Although supply-chain issues made it hard to purchase another electric vehicle, DOT Assistant Transportation Director Franklin Kauakahi was able to obtain new vehicles, a Ford Mustang Mach-E and a Tesla, from a local dealership. 

The DOT currently is utilizing these vehicles in the Community and collecting data about how the vehicles ride and how many miles they can travel with each battery charge. This data will be analyzed to help determine which SRPMIC departments would most benefit from electric vehicles, what routes the vehicles should take through the Community, and other policies and procedures. 

Community Honored for Fleet Electric Vehicle Conversions
SRPMIC Department of Transportation charging station for the new electric vehicles in the fleet. Photos courtesy of the DOT

“The data collection on the [converted bus] was important, because we figured out that the air conditioner wasn’t working right”, explained Glass. The transition to the conversion bus allowed DOT to train their drivers and figure out which routes worked and didn’t work. The conversion bus’s current daily route is to and from the River People Health Center and the Phoenix Indian Medical Center. 

“This conversion vehicle has helped us train our drivers and automotive services staff regarding what to look out for and [how to] repair when there are issues with the vehicle,” said Glass. “Two volunteers from our auto shop have decided to be the subject-matter experts for electric vehicles and have gone through training and received certification.” 

The Community DOT needs staff trained in the operation and repair of electric vehicles because the next step is to transition to electric heavy equipment. 

“We may apply for a grant to receive and operate electric school buses in the Community,” Glass said.
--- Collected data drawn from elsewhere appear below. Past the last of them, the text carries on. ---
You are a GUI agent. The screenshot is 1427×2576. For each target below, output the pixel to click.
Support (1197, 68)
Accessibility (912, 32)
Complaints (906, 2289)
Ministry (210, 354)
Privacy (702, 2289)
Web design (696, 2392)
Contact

Additionally, DOT is working with SRP, Public Works, and Engineering and Construction Services to identify and install the necessary infrastructure. 

“The [vehicles] are the easy part; the electricity is the part that is cumbersome and costly and needs more mindful attention because of the placement [of charging stations],” said Glass. “If we as a Community don’t get this right, it could be worse than [using] gas [vehicles] because of the cost of electricity.” 

The DOT is in the exploratory stage of learning to transition gas vehicles in the tribal fleet to electric after they reach 10 years old or 100,000 miles. 

There are two electric vehicle charging stations at the DOT office. An additional 17 charging stations have been installed at the River People Health Center.